Karen de Coster explores women’s distaste for libertarianism:
Women, as you know, will be so wonderfully protective of their children, family, and those with whom they sustain emotional relationships. They will hover and guard and oftentimes over-protect the ones they love. This is the nurturing feature. Yet these same women will trust a bunch of unfamiliar, self-aggrandizing, control-freak, government bureaucrats to rear and nourish and sustain and educate their children? In the jailhouses known as public schools, we went from the school lunch trough to the freebie breakfast, and if that’s not enough, we now have weekday and summer breakfasts, as well as after-school dinner spoils – all taxpayer funded. And the children are herded off to these meals with hardly a thought. If women can so easily come to believe that their child’s nutritional life is not their responsibility, it’s no wonder that so many women have no problem whatsoever with the overriding concept of cradle-to-grave, welfare-state status quo.
Heck, even most females in the animal world don’t dare trust outsiders – humans or other critters – around their young.
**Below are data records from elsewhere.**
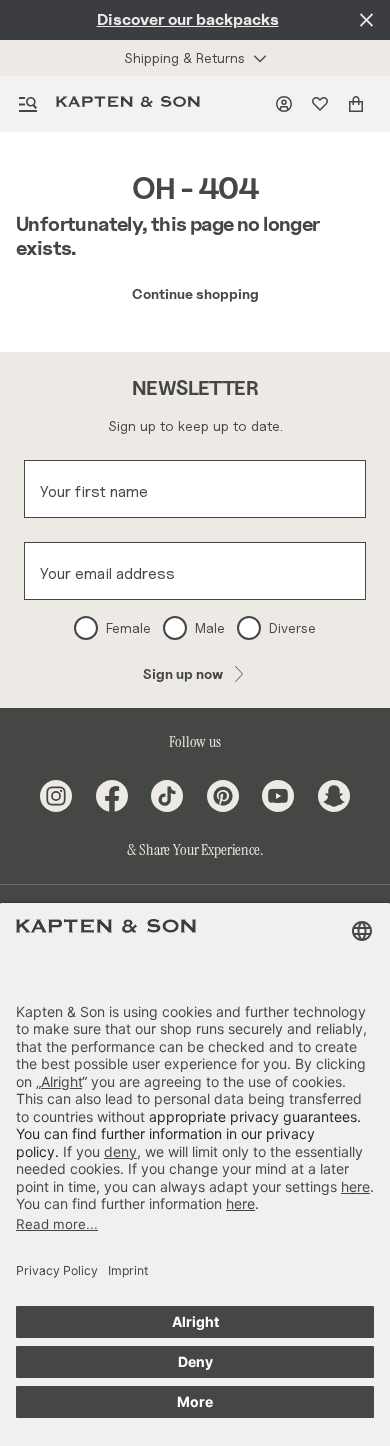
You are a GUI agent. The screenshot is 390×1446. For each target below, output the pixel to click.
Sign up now (183, 673)
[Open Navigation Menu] (28, 104)
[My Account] (288, 104)
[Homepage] (132, 104)
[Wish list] (324, 104)
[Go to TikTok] (167, 796)
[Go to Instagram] (56, 796)
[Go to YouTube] (278, 796)
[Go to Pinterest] (223, 796)
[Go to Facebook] (112, 796)
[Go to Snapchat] (334, 796)
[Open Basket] (360, 104)
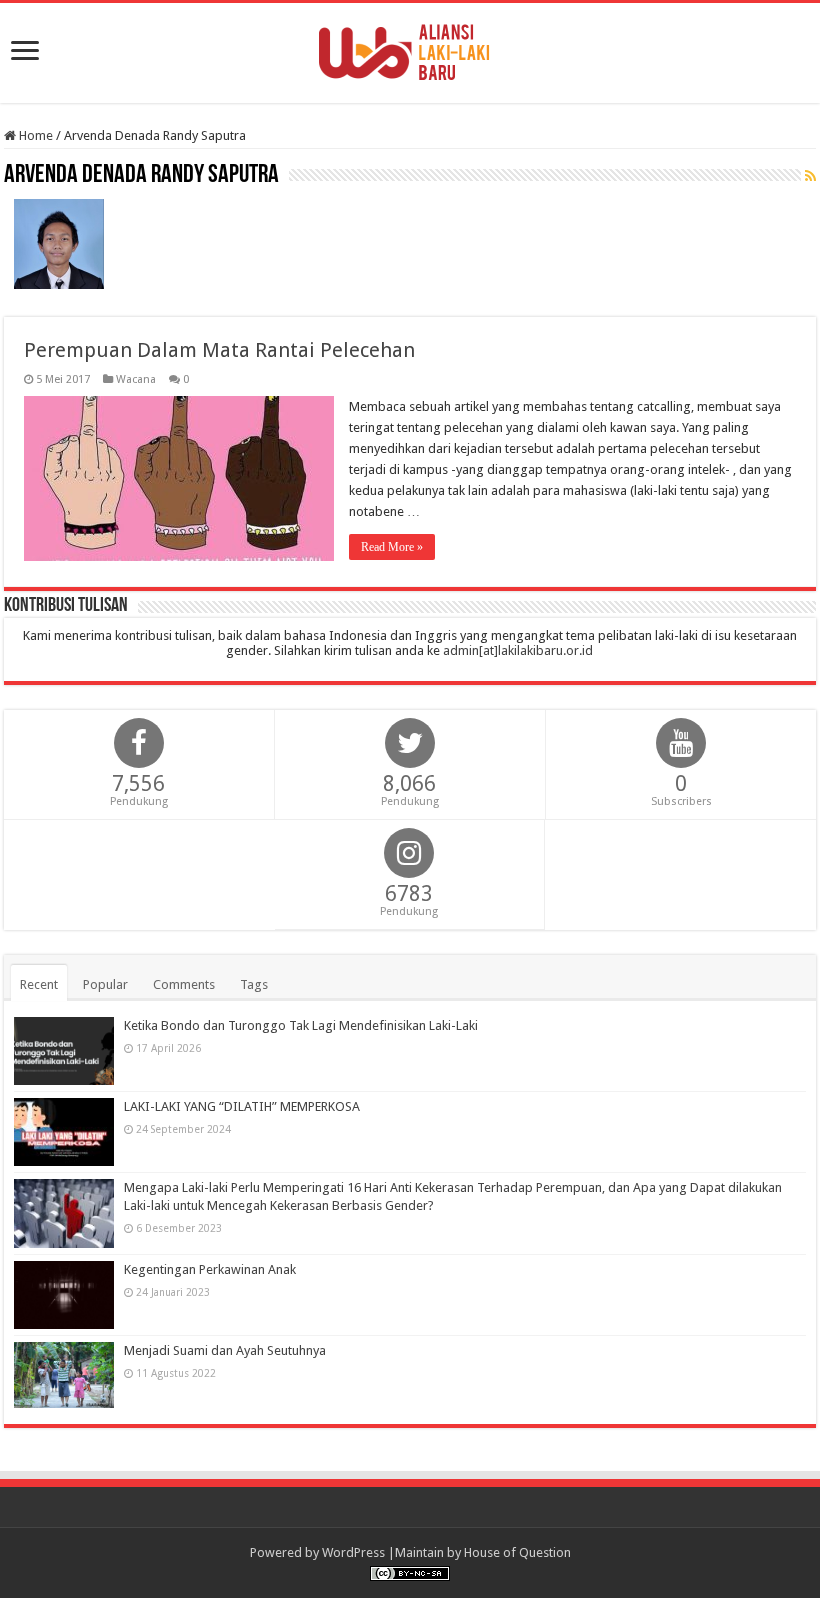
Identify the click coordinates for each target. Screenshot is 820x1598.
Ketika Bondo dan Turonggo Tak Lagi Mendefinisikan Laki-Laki (301, 1025)
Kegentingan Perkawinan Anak (210, 1269)
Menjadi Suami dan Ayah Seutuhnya (225, 1350)
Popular (105, 984)
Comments (184, 984)
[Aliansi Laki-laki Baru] (410, 49)
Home (34, 135)
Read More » (392, 547)
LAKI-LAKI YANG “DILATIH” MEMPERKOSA (242, 1106)
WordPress (353, 1552)
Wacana (136, 379)
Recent (39, 984)
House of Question (517, 1552)
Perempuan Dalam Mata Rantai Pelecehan (219, 350)
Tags (254, 984)
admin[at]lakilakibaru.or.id (518, 650)
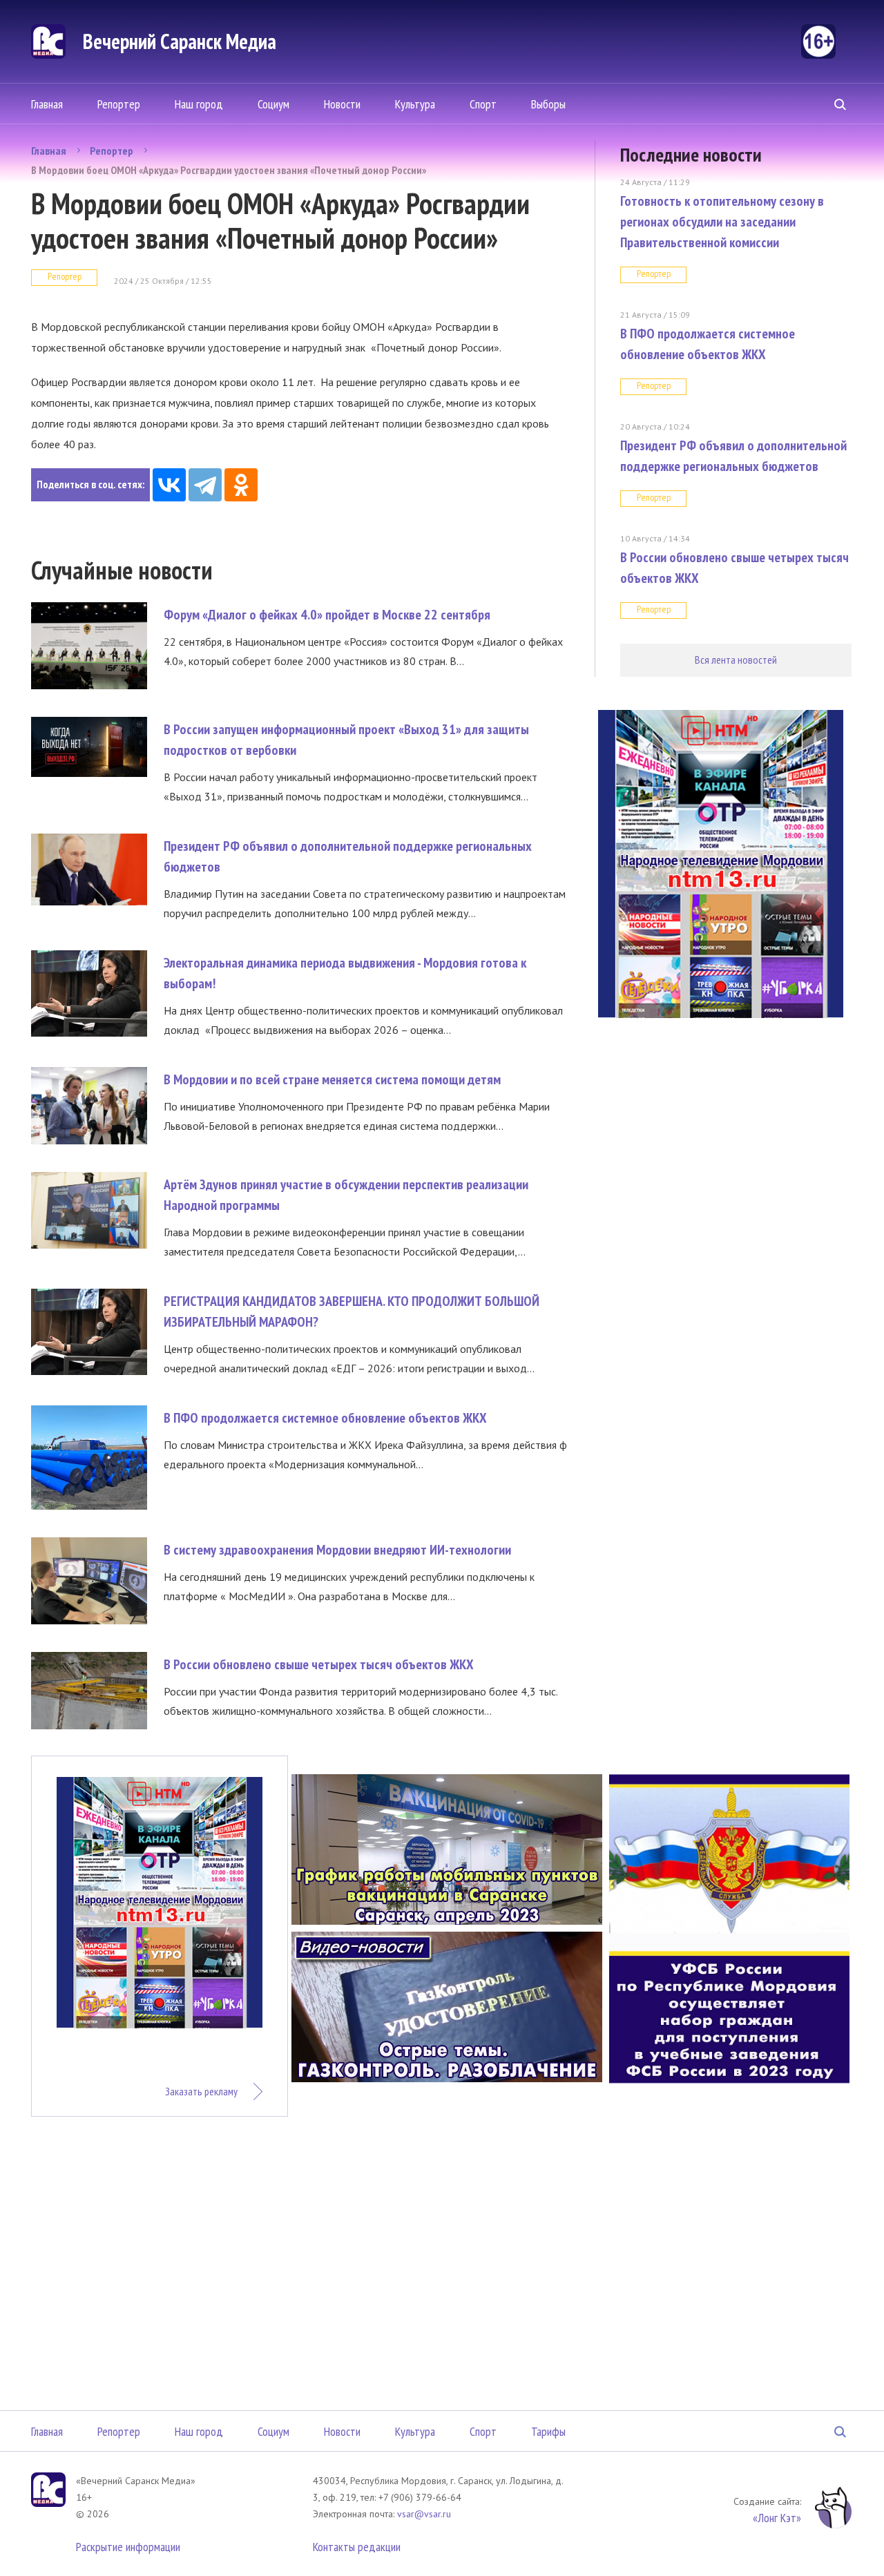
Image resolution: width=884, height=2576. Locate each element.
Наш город (199, 104)
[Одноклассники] (241, 484)
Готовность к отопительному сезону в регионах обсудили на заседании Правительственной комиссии (722, 221)
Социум (273, 104)
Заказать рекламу (201, 2091)
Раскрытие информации (128, 2547)
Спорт (483, 104)
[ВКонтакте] (169, 484)
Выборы (548, 104)
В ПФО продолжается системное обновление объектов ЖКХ (325, 1418)
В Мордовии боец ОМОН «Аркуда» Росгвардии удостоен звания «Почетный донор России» (228, 170)
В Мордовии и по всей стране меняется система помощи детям (332, 1079)
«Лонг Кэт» (777, 2518)
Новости (342, 104)
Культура (415, 104)
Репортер (118, 104)
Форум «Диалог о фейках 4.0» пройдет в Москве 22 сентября (327, 615)
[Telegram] (205, 484)
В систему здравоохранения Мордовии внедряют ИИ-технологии (337, 1550)
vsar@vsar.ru (424, 2514)
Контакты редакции (357, 2547)
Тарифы (548, 2431)
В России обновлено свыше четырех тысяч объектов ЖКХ (319, 1664)
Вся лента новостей (736, 659)
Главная (47, 104)
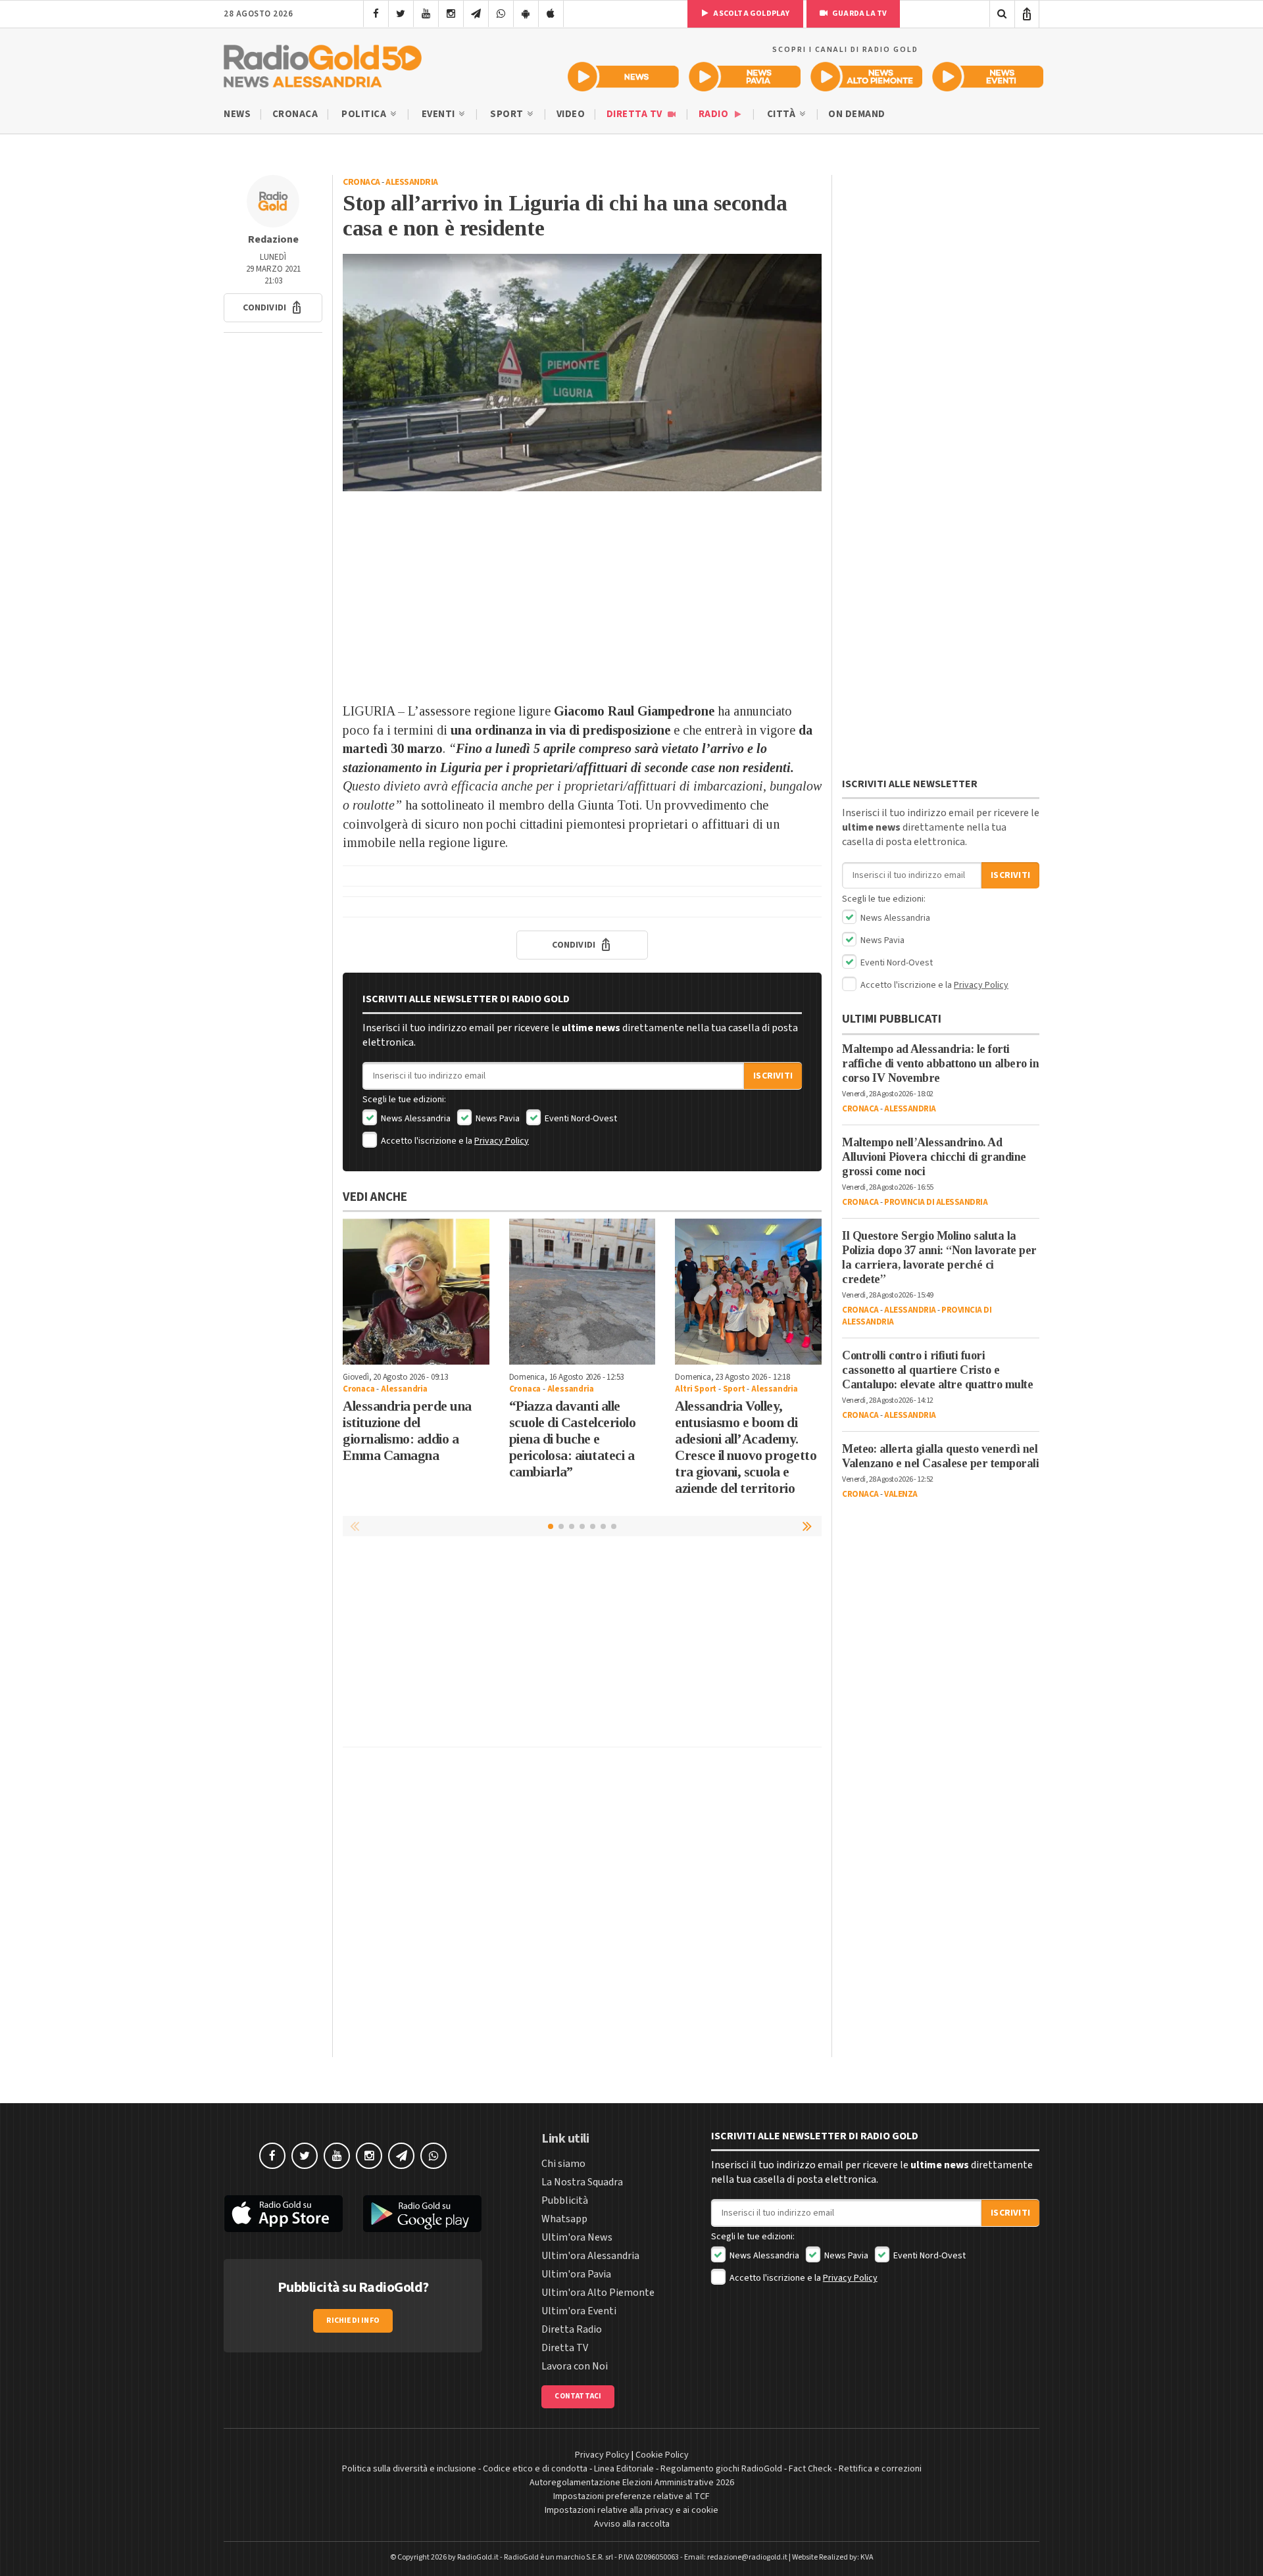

Try to approach a mother duck and her babies, and the reaction from Mom is predictably aggressive. Yet the compliant human being invites the critter known as the welfare state into her home, and onward it moves to all areas of the house, taking with it an entire generation of self-sufficient beings. Women have been taught – via the New Deal welfare mindset and modern left-feminism – that the State replaces the male head-of-household, thus leading them to the collective Big Daddy, the central planners. Hence, this is where they turn for the quick answer.
I have never understood why anyone would wish to turn any responsibility at all over to the government. From George Bush down to the fat black women at the DMV, the people drawn to government employment – which they mysteriously prefer to call “service” in a blatant violation of the English language – are less intelligent, less capable and more self-serving than the average individual. Why anyone would want to allow individuals such as these to make important decisions in his stead, let alone claim the majority of his potential time with his children, remains utterly baffling to me.
On a tangential note, I finally got around to reading “Guns, Germs and Steel” this week, and it’s interesting to note how the author considers centralized authority to be not only an aspect of warmaking, but one of the more significant ones. Or, as another man once wrote, War is the health of the State.